What I'm saying is that in the long-term, we'd like to support two modes for these operations:

limited-range: In this mode, we use the simple "usual" mathematical formulations for multiplication and division (no careful handling of overflow or underflow or invalid cases).  This is like finite-math restricted to complex arithmetic expressions (in particular, we don't want to require users enable finite-math to get this behavior; we may want this behavior to be the default).

no-limited-range: We unconditionally call to compiler-rt for complex mul and div operations, and make the compiler-rt implementations correct w.r.t. flags.

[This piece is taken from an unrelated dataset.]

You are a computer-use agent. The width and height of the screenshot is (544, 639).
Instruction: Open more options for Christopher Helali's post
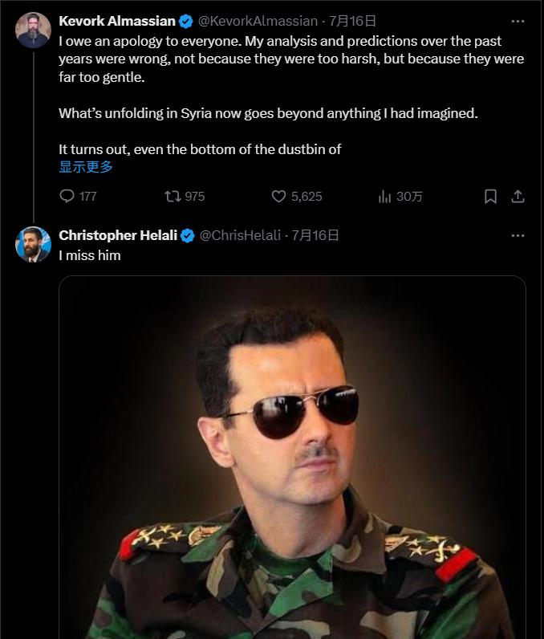coord(518,235)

The current state of affairs is similar to supporting only no-limited-range, except that the compiler-rt implementations may need to be fixed up (I'm happy to do that work).  This patch puts us somewhere in between the two modes, which is a better place for most users, but still slightly worse than where I'd really like to be headed.  My only real concern is of building up too much machinery that needs to be undone to get to the "really right" place.

I'm not *so* concerned with this patch in particular.  My comments are more of an effort to establish a record of where we'd like to be going with this stuff for future reference.  LGTM.